During the course of the study, researchers closely observed the carpenter bees through four distinct developmental stages, starting from the larvae stage.
The team compared and contrasted the effects of the presence and absence of maternal care on these stages.
The experts report that a lack of maternal care in the later stages of life causes a diminished microbiome in carpenter bees, which raises their vulnerability to diseases and adversely affects their general health.
The research also highlighted how gene expression or suppression, and the regulation thereof, combined with disease loads and maternal care, play a pivotal role in affecting the bee’s microbiome and overall health.
“We are documenting the shifts in development, the shifts in disease loads, and it is a big deal because in wild bees there is a lot less known about their disease loads. We are highlighting all of these factors for the first time,” said senior author Sandra Rehan, a professor in York’s Faculty of Science.
Being single mothers, carpenter bees construct one nest annually within the core of deceased plant stems. Here, from spring to fall, they give birth and look after their young diligently.
However, any factor disrupting the mother from tending to her offspring, such as excessive pruning during spring or fall, escalates the risks of nest predation and parasitism, with dire consequences for the young.
“We found really striking shifts in the earliest stages, which was surprising as we didn’t expect that stage to be the most significantly changed,” said study lead author Katherine Chau.
“Looking at gene expression of these bees you can see how the slightest dysregulation early in development cascades through their whole formation.
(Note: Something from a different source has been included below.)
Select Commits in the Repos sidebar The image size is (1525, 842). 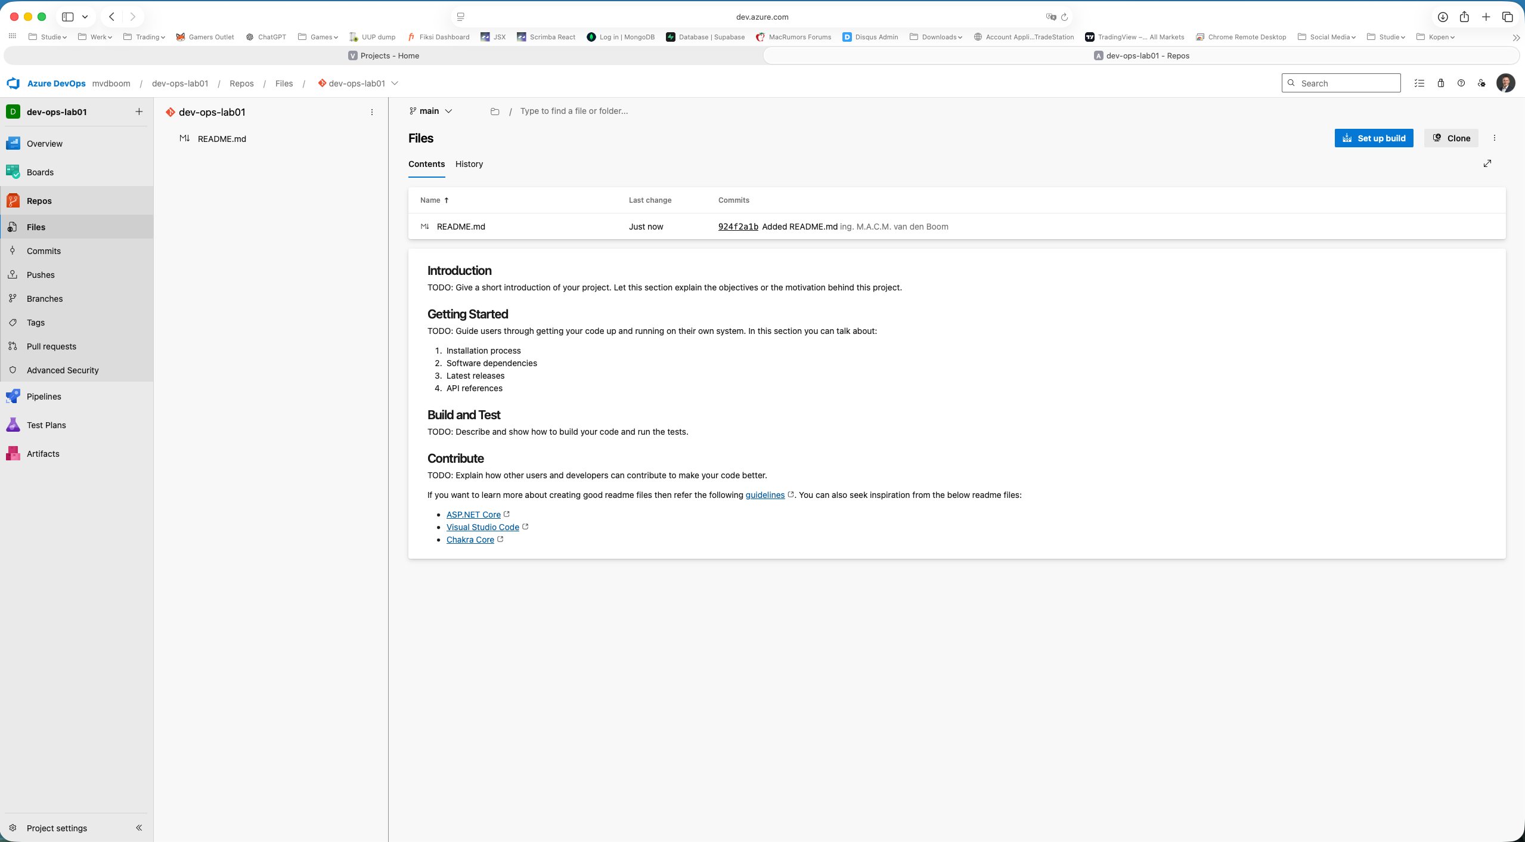[x=45, y=250]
It is all interconnected and shows how vital maternal care is in early childhood development.”
This research emphasizes the importance of maternal care in the wild bee’s life and the broader implications it holds for their development and overall health.
“It is a complex paper that provides layers of data and shows the power of genomics as a tool,” said Rehan. “It allows us to document the interactions between host and environment. I think that is the power of this approach and the new technologies and techniques that we are developing.”
Rehan hopes the research will give people more insight into the hidden life of bees and their vast differences, but also similarities.
“Often people see bees as a monolith, but when you understand the complexity of bees and that there are wild bees and managed bees, people are more likely to care about bee diversity.”
The study is published in the journal Communications Biology.